■ **What is asked**: Rewrite the entries from the line containing "Open the Referrals filter dropdown" up to and including the line containing "Click إدارة مصادر" as a two-column CSV with headers instruction and answer. Give one row per entry, put each value in its own quoted field, and replace any line breaks with spaces.

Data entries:
##########

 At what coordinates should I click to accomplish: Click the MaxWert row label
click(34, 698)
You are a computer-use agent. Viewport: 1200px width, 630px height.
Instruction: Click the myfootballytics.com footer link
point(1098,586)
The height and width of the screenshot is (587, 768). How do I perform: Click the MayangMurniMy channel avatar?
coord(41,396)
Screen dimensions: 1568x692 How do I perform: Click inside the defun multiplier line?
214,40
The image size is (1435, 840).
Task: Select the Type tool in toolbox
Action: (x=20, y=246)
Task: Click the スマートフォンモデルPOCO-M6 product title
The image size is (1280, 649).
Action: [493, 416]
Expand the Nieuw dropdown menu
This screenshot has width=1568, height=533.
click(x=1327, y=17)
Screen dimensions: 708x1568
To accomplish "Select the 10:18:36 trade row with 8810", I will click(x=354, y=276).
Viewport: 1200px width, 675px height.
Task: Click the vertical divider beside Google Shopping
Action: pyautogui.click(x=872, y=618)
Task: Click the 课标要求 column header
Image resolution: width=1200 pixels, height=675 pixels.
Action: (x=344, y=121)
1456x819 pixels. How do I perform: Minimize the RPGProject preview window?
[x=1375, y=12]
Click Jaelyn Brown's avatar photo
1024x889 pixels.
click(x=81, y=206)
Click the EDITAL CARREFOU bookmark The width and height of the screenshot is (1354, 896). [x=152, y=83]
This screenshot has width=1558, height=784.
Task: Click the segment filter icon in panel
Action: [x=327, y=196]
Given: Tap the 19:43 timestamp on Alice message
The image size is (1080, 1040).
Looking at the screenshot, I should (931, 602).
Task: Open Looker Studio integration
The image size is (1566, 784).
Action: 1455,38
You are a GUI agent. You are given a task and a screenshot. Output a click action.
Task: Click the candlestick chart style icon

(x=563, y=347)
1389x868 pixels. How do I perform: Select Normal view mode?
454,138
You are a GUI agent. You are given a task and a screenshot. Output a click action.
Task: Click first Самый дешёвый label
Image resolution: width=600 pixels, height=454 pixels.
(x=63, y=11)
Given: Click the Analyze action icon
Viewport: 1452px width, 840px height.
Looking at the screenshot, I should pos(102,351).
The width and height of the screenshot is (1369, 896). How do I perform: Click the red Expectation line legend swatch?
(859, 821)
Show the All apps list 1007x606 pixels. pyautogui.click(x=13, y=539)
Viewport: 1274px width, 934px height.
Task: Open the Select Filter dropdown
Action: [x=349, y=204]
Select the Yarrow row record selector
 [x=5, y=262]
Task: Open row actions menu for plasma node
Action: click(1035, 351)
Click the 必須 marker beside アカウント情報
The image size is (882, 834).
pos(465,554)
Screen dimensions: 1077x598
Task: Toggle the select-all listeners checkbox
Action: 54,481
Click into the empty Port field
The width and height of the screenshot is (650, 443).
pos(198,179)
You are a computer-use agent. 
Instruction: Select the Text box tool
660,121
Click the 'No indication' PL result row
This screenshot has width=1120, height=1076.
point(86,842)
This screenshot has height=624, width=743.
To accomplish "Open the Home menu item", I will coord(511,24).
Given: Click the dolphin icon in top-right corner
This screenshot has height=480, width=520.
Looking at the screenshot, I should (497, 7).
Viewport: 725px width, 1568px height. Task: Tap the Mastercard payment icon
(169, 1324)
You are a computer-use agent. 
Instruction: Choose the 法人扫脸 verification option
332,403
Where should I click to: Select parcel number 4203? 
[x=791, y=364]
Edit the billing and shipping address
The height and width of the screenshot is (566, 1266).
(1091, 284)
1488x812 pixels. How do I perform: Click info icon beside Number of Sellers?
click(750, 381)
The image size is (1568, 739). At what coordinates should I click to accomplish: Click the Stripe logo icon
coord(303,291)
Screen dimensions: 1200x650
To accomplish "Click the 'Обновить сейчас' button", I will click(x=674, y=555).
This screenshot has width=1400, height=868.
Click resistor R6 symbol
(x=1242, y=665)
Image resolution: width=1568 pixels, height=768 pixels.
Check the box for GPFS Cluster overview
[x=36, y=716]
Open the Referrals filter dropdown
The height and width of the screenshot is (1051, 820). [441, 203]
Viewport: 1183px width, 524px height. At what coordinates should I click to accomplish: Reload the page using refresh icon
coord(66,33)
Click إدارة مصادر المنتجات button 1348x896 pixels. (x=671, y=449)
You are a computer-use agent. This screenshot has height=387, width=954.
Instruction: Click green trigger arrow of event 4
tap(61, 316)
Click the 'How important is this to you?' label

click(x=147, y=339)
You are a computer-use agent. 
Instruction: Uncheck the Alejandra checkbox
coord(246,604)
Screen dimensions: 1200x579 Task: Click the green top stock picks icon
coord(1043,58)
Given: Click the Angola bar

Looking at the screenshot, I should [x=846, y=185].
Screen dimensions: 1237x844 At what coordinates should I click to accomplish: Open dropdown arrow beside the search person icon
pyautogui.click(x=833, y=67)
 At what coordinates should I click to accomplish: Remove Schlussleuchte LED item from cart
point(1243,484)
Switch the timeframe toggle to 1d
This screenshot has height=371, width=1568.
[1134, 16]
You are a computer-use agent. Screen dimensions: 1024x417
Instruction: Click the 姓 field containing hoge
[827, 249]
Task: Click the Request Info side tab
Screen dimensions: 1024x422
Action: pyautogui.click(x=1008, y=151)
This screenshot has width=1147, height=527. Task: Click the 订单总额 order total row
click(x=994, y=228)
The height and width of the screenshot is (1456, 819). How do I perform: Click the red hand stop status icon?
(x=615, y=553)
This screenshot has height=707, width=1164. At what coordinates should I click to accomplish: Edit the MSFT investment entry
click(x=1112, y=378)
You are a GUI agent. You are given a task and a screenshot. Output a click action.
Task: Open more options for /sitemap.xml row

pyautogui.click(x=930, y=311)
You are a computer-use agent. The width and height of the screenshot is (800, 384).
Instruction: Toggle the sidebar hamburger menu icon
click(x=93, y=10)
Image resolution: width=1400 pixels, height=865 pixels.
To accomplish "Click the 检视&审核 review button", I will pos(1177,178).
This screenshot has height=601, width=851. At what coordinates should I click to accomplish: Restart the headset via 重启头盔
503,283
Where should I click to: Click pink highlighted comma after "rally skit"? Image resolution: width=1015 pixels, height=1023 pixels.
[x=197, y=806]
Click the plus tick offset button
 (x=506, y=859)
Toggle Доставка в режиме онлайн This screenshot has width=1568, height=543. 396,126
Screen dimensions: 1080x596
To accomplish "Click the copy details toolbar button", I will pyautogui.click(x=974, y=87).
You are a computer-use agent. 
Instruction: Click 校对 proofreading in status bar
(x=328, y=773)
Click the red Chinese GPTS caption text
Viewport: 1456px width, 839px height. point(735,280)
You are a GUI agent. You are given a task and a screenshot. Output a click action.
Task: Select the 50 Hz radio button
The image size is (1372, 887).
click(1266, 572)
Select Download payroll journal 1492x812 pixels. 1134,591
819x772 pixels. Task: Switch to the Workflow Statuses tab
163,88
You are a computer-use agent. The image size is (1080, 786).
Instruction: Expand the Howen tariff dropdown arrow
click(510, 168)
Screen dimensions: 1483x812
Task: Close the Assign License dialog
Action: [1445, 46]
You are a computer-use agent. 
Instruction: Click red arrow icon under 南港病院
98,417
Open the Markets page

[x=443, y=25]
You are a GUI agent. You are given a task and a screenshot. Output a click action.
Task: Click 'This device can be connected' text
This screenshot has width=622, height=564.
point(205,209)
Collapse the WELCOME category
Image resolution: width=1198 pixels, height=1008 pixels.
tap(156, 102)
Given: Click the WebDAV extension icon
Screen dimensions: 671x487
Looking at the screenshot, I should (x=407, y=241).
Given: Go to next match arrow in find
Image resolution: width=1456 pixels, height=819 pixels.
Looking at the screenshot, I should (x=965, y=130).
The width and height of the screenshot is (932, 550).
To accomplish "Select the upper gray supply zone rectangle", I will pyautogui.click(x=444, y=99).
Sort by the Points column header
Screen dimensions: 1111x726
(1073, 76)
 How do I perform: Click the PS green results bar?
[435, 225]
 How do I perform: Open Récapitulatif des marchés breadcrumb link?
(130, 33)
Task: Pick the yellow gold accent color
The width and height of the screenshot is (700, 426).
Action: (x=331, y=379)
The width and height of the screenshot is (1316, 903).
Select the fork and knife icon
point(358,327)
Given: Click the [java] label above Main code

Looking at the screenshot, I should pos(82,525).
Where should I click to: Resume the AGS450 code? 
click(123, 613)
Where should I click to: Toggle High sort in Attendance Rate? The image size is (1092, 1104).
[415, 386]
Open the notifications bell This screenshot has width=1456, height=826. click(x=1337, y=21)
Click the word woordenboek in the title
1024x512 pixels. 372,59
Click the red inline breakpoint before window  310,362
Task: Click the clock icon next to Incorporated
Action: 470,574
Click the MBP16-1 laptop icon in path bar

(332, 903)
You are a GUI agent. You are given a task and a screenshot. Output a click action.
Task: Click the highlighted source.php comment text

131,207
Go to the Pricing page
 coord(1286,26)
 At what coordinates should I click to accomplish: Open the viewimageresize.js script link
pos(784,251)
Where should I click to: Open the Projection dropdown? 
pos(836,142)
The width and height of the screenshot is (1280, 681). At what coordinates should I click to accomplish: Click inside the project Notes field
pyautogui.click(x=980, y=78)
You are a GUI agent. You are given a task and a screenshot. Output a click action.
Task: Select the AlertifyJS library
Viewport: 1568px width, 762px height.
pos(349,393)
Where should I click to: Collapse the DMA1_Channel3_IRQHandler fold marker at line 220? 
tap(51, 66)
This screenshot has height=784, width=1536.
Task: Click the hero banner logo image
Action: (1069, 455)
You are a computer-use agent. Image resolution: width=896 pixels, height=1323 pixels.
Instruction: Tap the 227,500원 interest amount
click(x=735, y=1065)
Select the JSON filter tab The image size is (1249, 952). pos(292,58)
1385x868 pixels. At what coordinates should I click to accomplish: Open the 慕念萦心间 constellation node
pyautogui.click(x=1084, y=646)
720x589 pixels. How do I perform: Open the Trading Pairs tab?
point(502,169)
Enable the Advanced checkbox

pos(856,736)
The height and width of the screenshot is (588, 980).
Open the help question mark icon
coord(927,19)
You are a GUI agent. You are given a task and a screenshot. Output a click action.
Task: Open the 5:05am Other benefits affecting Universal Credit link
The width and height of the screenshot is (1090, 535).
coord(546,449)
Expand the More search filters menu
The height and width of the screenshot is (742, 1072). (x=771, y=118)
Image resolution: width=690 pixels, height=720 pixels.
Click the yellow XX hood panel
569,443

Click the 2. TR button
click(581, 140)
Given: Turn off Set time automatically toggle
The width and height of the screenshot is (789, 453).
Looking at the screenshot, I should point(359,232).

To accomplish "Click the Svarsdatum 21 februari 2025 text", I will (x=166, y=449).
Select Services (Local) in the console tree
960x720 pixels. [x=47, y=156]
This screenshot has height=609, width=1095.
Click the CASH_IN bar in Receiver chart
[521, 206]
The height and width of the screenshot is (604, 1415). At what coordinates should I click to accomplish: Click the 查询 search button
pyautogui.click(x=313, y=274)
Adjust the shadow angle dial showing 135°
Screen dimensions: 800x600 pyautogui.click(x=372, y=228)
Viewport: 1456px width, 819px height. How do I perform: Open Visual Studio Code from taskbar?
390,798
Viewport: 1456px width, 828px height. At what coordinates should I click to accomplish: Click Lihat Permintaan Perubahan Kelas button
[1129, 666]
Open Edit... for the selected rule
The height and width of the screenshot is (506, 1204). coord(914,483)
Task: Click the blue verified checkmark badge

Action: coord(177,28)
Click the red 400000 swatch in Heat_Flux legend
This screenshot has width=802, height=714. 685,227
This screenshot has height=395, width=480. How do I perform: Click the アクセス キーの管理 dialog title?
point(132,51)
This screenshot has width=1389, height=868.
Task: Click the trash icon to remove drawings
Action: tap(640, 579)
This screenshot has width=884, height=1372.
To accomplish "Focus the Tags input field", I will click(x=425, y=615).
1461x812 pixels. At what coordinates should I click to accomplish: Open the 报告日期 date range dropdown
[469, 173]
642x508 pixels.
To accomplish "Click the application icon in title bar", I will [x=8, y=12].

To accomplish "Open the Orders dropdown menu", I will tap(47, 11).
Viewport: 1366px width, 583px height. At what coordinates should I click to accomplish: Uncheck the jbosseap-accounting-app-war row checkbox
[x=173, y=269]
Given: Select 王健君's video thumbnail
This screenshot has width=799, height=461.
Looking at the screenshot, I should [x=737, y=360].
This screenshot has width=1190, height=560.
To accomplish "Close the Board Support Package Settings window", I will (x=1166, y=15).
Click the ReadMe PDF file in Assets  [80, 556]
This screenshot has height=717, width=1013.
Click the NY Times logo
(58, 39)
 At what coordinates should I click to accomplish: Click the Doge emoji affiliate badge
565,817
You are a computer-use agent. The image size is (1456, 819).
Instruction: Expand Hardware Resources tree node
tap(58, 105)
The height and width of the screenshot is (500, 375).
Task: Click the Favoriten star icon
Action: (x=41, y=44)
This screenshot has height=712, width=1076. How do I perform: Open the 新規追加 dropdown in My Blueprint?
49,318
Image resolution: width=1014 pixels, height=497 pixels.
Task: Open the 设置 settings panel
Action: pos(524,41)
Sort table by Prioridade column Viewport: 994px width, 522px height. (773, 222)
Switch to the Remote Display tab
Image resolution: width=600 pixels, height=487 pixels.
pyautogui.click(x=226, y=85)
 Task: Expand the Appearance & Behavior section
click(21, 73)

##########

■ **Written reply**:
instruction,answer
"Open the Referrals filter dropdown","The height and width of the screenshot is (1051, 820). [441, 203]"
"Viewport: 1183px width, 524px height. At what coordinates should I click to accomplish: Reload the page using refresh icon","coord(66,33)"
"Click إدارة مصادر المنتجات button 1348x896 pixels.","(x=671, y=449)"